TypeError: Model was fit using control variables, so u is required

PySINDy/Python version information:

'1.2.0'

briandesilva commented 4 years ago

Thanks for the detailed bug report. It makes it much easier for us to pin down the issue.

Possibly, the controls u, which are provided to the fit function for cross validation, are not passed on to these other functions (predict and/or score) during cross validation?

You're exactly right. I will have to investigate potential solutions.

slimeth commented 3 years ago

@juliuskittler @briandesilva Did you find a solution? I'm facing the same issue.

juliuskittler commented 3 years ago

@slimeth I don't think there is any solution yet for Grid Search with CV in scikit-learn. I switched to using Bayesian Optimization for hyperparameter tuning: https://optuna.org

briandesilva commented 3 years ago

I have been slow about implementing a solution, partly because it would require nontrivial changes to the API. I'll prioritize getting out a fix, but it may live in a separate branch for the time being.

briandesilva commented 3 years ago

@slimeth I don't think there is any solution yet for Grid Search with CV in scikit-learn. I switched to using Bayesian Optimization for hyperparameter tuning: https://optuna.org

I'd like to second the suggestion to use Bayesian optimization. It's a much more efficient approach than grid or random search. Thanks, @juliuskittler, for suggesting it!

slimeth commented 3 years ago

@juliuskittler Optuna works like a charm! Thank you for this suggestion!

alokwarey commented 3 years ago

@juliuskittler @slimeth : Is it possible to share a code snippet on use of optuna for SINDy hyperparameter tuning with control variables? I have the same issue.

Jacob-Stevens-Haas commented 2 years ago

I believe this relates to SINDy() not implementing the full Estimator interface. It is not quite clear in the documentation, but score() cannot implement any other arguments besides x and y. The code for GridSearchCV.fit bundles up extra fit_params and sends to _fit_and_score() , but the latter only sends these params to fit() and not score().

Jacob-Stevens-Haas commented 1 month ago

The design consideration here is that this is that meta-estimators (e.g. Pipeline, GridsearchCV) do not have an effective way to pass anything other than X and y to their constituent estimators. This problem was discussed most extensively in the context of models which need to know sample_weights in both fitting and scoring within a gridsearch (issue).

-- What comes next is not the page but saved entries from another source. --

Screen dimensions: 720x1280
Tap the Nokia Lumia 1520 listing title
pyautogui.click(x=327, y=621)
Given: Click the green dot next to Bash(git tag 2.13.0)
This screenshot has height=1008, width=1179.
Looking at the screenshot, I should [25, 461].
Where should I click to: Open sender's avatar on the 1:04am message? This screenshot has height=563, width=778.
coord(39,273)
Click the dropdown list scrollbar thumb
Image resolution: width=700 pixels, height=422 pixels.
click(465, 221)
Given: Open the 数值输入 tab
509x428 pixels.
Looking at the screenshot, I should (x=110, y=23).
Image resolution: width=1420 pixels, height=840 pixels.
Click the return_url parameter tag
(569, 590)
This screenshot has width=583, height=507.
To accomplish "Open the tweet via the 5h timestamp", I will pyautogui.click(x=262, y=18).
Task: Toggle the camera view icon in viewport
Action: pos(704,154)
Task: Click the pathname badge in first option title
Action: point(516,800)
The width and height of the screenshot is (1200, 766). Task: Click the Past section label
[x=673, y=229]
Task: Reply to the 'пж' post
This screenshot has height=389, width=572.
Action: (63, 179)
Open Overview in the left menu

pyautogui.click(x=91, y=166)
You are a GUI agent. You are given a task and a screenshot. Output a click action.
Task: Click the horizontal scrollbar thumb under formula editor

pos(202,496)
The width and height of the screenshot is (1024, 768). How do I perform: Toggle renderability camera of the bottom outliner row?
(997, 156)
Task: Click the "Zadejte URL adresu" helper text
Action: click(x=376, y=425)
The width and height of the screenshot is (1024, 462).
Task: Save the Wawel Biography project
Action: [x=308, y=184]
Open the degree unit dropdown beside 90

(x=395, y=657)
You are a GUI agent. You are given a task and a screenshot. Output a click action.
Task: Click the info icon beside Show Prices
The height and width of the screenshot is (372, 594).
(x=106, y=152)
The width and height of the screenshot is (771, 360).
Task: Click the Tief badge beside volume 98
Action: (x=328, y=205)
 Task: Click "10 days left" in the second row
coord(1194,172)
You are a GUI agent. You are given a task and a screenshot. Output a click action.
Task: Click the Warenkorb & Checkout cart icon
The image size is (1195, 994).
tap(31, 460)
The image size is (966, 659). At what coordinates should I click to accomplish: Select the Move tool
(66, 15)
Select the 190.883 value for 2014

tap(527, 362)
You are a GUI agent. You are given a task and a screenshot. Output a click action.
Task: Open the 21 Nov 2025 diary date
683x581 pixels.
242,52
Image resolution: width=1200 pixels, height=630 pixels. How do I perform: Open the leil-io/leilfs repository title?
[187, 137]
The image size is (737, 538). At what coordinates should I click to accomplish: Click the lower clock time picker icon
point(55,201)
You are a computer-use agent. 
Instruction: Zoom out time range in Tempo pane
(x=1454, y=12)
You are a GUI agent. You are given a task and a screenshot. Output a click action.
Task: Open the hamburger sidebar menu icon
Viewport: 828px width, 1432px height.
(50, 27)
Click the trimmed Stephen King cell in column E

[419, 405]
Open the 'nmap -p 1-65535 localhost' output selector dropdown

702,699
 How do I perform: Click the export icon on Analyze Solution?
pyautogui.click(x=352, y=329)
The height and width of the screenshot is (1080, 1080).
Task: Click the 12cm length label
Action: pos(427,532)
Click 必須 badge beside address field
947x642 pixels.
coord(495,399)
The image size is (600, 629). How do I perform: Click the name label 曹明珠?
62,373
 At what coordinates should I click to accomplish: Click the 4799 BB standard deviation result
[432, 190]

The solution is probably metadata routing, which was added to scikit-learn after this issue was created. It allows passing information other than X, y to steps of meta-estimators. I don't fully understand how to implement it yet, but this touches a lot of other issues that deal with pysindy's extra data-dependent parameters (e.g. constraints, controls, t). See SLEP006 for more info.